◆ REQUIRED TASK ◆
Copy the lines word for word, beginning at the line containing "Open Cardiff Draconians team name link" and stopping after the line containing "tap(642, 812)", with the pictures left out.

◆ RECORDED DATA ◆
# # # # #

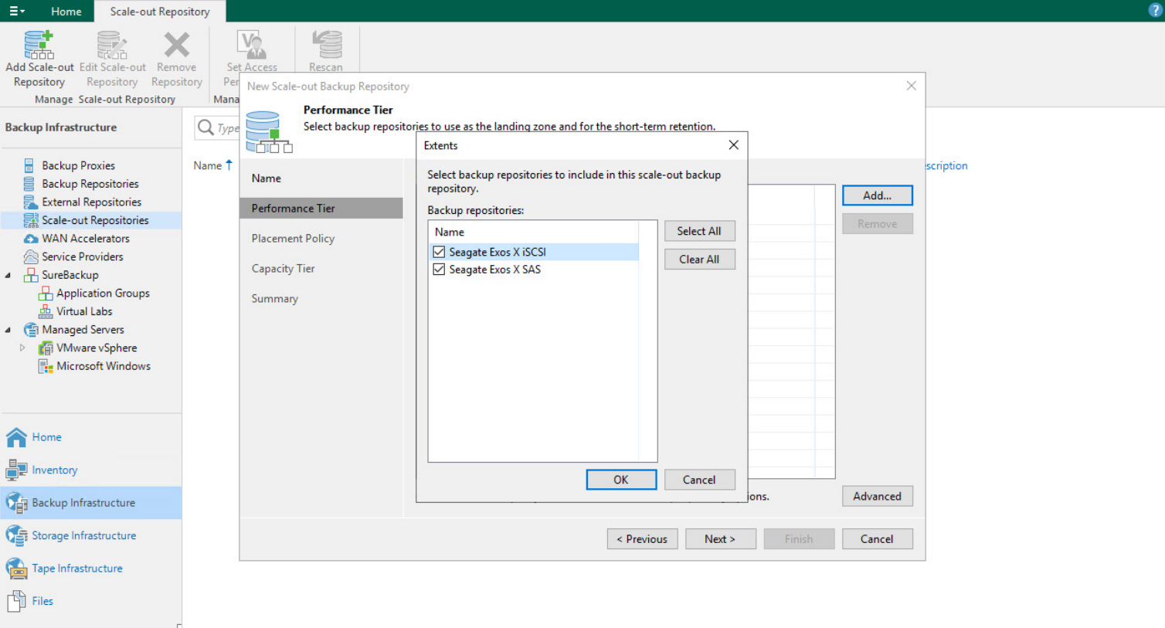
Task: Click the Virtual Labs icon
Action: [46, 311]
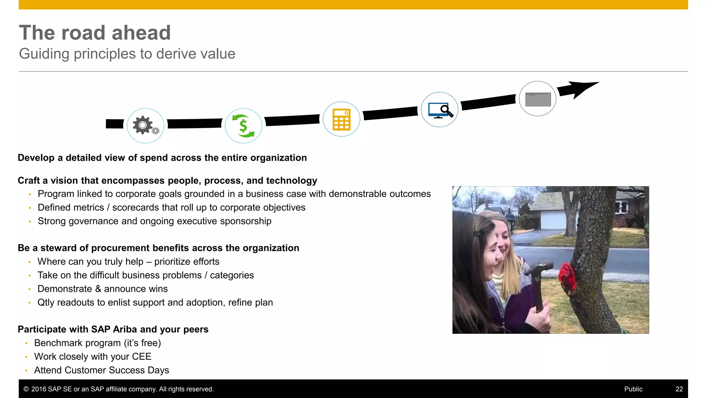Click 'Be a steward of procurement' heading
Image resolution: width=707 pixels, height=398 pixels.
tap(158, 248)
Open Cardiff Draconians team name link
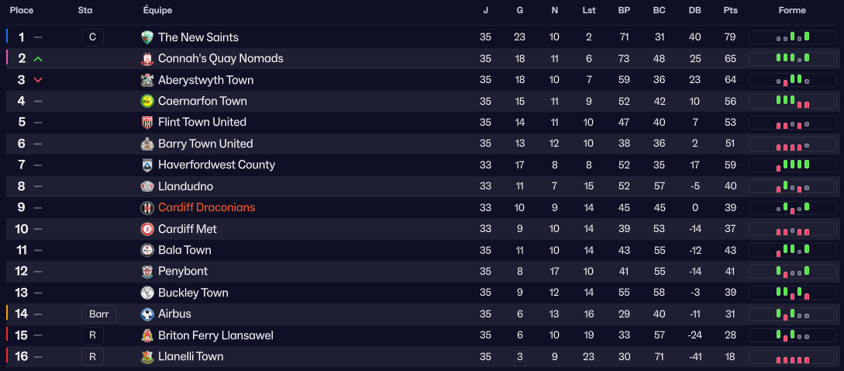Screen dimensions: 844x371 (206, 208)
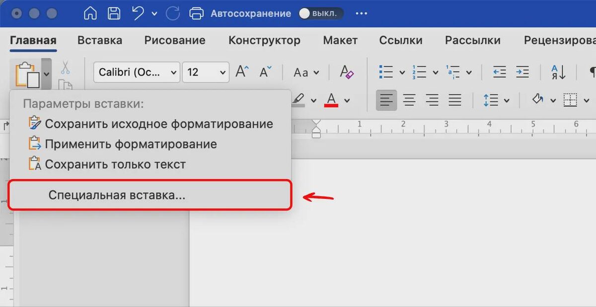Switch to the Вставка tab
Image resolution: width=596 pixels, height=307 pixels.
(x=99, y=40)
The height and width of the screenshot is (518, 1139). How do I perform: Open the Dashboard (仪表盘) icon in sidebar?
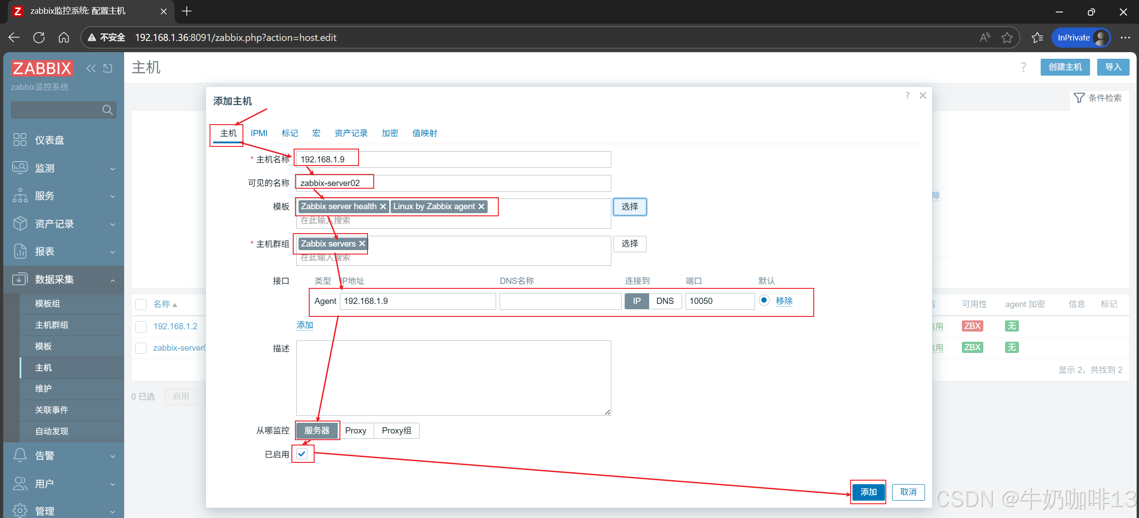pyautogui.click(x=20, y=140)
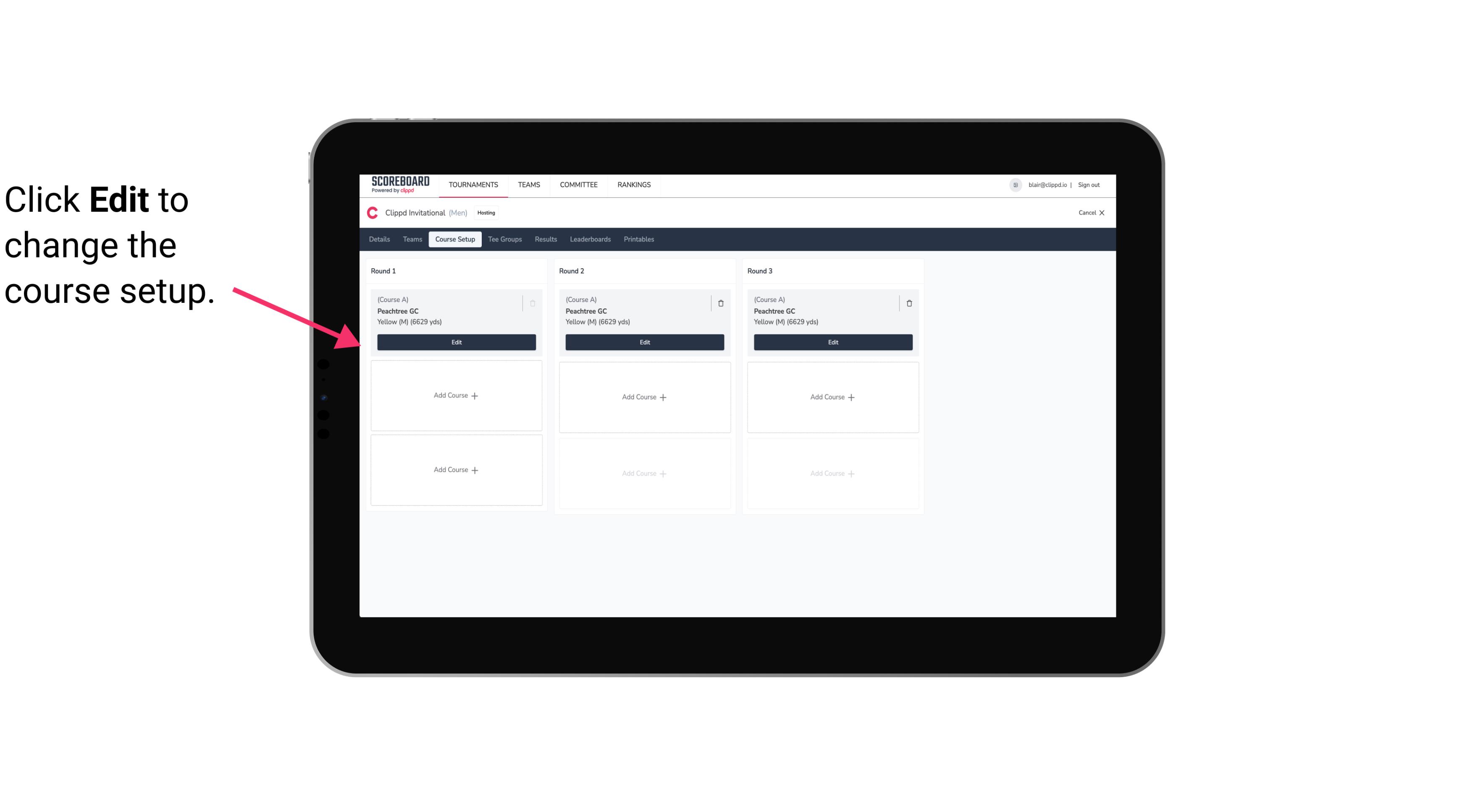Screen dimensions: 1470x791
Task: Click Add Course in Round 1 second slot
Action: pyautogui.click(x=456, y=396)
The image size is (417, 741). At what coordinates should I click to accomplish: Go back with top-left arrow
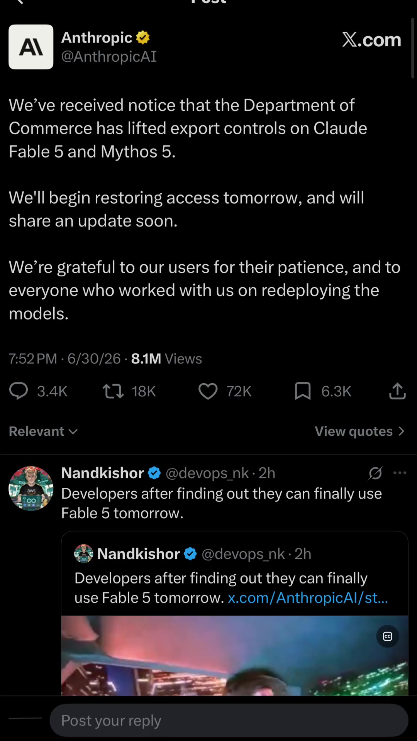19,2
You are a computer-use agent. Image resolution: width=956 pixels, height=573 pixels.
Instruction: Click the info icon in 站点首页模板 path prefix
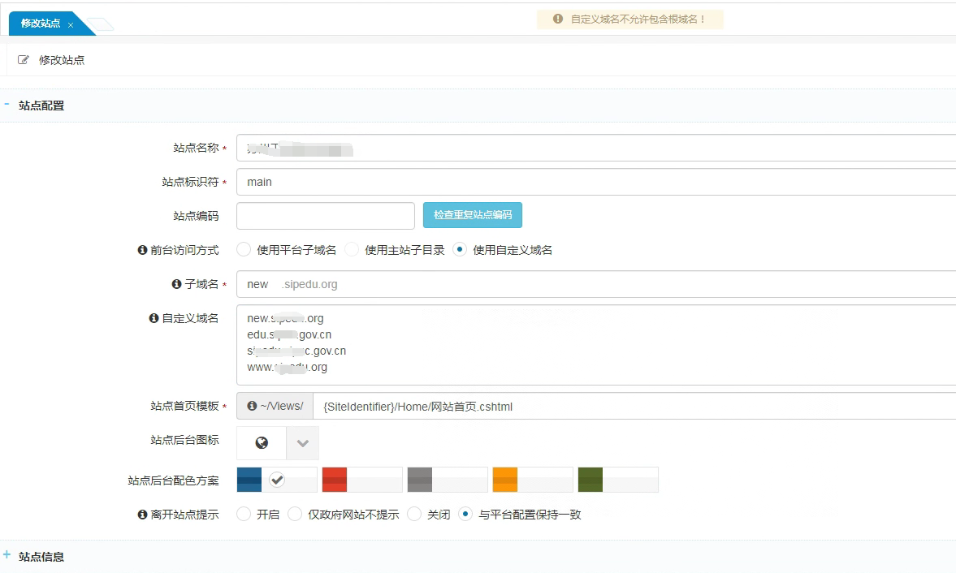[253, 406]
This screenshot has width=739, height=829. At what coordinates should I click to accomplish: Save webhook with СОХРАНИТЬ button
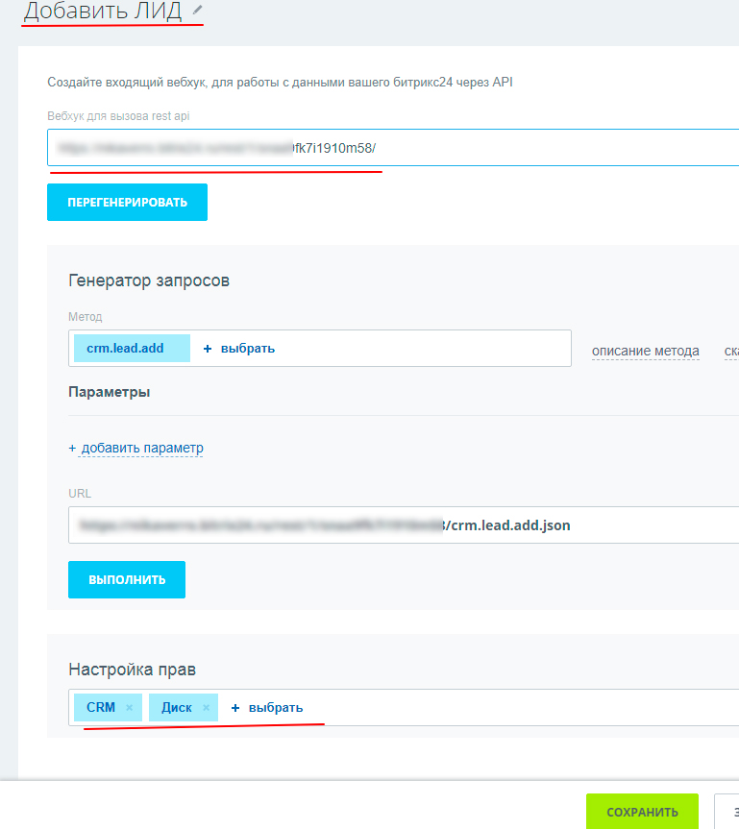tap(642, 812)
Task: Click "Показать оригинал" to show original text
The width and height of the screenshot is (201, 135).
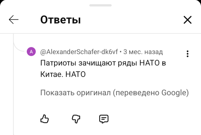Action: pyautogui.click(x=75, y=93)
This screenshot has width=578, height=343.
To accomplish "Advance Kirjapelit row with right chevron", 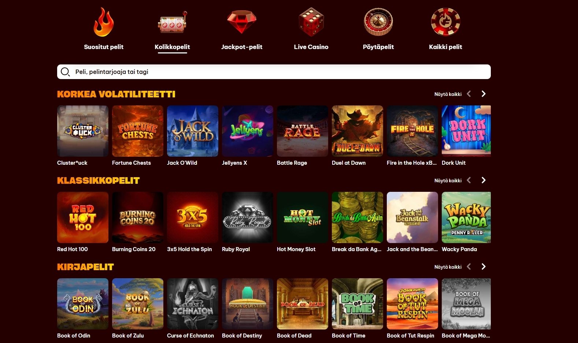I will (483, 266).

# # # # #

◆ RESULT BELOW ◆
Open Cardiff Draconians team name link
Screen dimensions: 844x371 (206, 208)
Switch to the Вставка tab
Image resolution: width=596 pixels, height=307 pixels.
(x=99, y=40)
The height and width of the screenshot is (518, 1139). How do I perform: Open the Dashboard (仪表盘) icon in sidebar?
pyautogui.click(x=20, y=140)
Screen dimensions: 1470x791
Task: Click Add Course in Round 1 second slot
Action: pyautogui.click(x=456, y=396)
The image size is (417, 741). At what coordinates should I click to accomplish: Go back with top-left arrow
19,2
You are a computer-use agent. Image resolution: width=956 pixels, height=573 pixels.
Instruction: Click the info icon in 站点首页模板 path prefix
[253, 406]
This screenshot has width=739, height=829. At what coordinates should I click to accomplish: Save webhook with СОХРАНИТЬ button
tap(642, 812)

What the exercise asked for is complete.